• _What to work on_: Every record must be reproduced exactly. Leave none out.

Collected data
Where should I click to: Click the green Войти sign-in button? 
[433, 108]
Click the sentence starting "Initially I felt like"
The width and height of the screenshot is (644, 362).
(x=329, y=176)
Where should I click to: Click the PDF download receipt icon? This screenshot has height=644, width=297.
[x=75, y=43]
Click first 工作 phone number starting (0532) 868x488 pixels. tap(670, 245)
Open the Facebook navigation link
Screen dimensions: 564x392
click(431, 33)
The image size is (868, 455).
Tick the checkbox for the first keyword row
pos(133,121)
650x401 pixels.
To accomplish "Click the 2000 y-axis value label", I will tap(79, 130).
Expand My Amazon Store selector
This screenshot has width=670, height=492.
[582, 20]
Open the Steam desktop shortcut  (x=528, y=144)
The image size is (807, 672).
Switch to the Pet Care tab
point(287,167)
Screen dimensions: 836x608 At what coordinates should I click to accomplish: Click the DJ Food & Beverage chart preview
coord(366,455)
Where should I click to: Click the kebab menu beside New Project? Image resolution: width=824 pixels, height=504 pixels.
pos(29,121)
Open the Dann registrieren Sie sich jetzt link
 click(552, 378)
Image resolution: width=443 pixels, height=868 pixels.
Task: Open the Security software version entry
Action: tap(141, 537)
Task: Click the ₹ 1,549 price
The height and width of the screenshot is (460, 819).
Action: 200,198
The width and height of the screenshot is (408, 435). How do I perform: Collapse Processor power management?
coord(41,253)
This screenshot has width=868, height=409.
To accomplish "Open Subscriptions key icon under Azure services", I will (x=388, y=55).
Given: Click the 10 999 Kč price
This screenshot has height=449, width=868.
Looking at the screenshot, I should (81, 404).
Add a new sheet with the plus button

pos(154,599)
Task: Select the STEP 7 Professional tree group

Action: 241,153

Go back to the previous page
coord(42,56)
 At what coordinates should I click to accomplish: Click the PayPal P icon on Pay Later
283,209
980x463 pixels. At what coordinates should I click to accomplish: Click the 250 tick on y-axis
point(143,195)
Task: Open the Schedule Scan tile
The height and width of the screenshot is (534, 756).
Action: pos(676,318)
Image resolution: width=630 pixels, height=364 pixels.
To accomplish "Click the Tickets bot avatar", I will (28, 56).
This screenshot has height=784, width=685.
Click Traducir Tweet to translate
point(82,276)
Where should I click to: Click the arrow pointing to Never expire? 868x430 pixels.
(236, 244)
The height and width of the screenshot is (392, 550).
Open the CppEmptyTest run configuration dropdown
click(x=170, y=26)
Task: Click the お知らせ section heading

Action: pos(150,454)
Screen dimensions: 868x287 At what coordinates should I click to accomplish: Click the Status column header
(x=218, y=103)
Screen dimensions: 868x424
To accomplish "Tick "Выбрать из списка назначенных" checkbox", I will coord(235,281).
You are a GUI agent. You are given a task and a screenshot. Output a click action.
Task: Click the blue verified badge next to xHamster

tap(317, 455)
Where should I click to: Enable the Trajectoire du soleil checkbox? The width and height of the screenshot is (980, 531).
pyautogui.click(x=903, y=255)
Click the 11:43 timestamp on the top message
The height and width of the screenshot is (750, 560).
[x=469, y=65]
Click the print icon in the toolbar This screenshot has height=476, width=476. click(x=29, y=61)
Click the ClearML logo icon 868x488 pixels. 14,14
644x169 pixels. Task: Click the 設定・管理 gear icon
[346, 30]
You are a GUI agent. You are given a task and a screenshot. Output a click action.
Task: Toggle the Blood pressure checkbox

• _Answer to this problem_:
Where should I click to: Click the green Войти sign-in button? 
[433, 108]
Click the sentence starting "Initially I felt like"
The width and height of the screenshot is (644, 362).
(x=329, y=176)
Where should I click to: Click the PDF download receipt icon? This screenshot has height=644, width=297.
[x=75, y=43]
Click first 工作 phone number starting (0532) 868x488 pixels. tap(670, 245)
Open the Facebook navigation link
Screen dimensions: 564x392
click(431, 33)
The image size is (868, 455).
Tick the checkbox for the first keyword row
pos(133,121)
650x401 pixels.
To accomplish "Click the 2000 y-axis value label", I will tap(79, 130).
Expand My Amazon Store selector
This screenshot has width=670, height=492.
[582, 20]
Open the Steam desktop shortcut  (x=528, y=144)
The image size is (807, 672).
Switch to the Pet Care tab
point(287,167)
Screen dimensions: 836x608 At what coordinates should I click to accomplish: Click the DJ Food & Beverage chart preview
coord(366,455)
Where should I click to: Click the kebab menu beside New Project? Image resolution: width=824 pixels, height=504 pixels.
pos(29,121)
Open the Dann registrieren Sie sich jetzt link
 click(552, 378)
Image resolution: width=443 pixels, height=868 pixels.
Task: Open the Security software version entry
Action: tap(141, 537)
Task: Click the ₹ 1,549 price
The height and width of the screenshot is (460, 819).
Action: 200,198
The width and height of the screenshot is (408, 435). How do I perform: Collapse Processor power management?
coord(41,253)
This screenshot has width=868, height=409.
To accomplish "Open Subscriptions key icon under Azure services", I will (x=388, y=55).
Given: Click the 10 999 Kč price
This screenshot has height=449, width=868.
Looking at the screenshot, I should (81, 404).
Add a new sheet with the plus button

pos(154,599)
Task: Select the STEP 7 Professional tree group

Action: 241,153

Go back to the previous page
coord(42,56)
 At what coordinates should I click to accomplish: Click the PayPal P icon on Pay Later
283,209
980x463 pixels. At what coordinates should I click to accomplish: Click the 250 tick on y-axis
point(143,195)
Task: Open the Schedule Scan tile
The height and width of the screenshot is (534, 756).
Action: pos(676,318)
Image resolution: width=630 pixels, height=364 pixels.
To accomplish "Click the Tickets bot avatar", I will (28, 56).
This screenshot has height=784, width=685.
Click Traducir Tweet to translate
point(82,276)
Where should I click to: Click the arrow pointing to Never expire? 868x430 pixels.
(236, 244)
The height and width of the screenshot is (392, 550).
Open the CppEmptyTest run configuration dropdown
click(x=170, y=26)
Task: Click the お知らせ section heading

Action: pos(150,454)
Screen dimensions: 868x287 At what coordinates should I click to accomplish: Click the Status column header
(x=218, y=103)
Screen dimensions: 868x424
To accomplish "Tick "Выбрать из списка назначенных" checkbox", I will coord(235,281).
You are a GUI agent. You are given a task and a screenshot. Output a click action.
Task: Click the blue verified badge next to xHamster

tap(317, 455)
Where should I click to: Enable the Trajectoire du soleil checkbox? The width and height of the screenshot is (980, 531).
pyautogui.click(x=903, y=255)
Click the 11:43 timestamp on the top message
The height and width of the screenshot is (750, 560).
[x=469, y=65]
Click the print icon in the toolbar This screenshot has height=476, width=476. click(x=29, y=61)
Click the ClearML logo icon 868x488 pixels. 14,14
644x169 pixels. Task: Click the 設定・管理 gear icon
[346, 30]
You are a GUI agent. You are given a task and a screenshot. Output a click action.
Task: Toggle the Blood pressure checkbox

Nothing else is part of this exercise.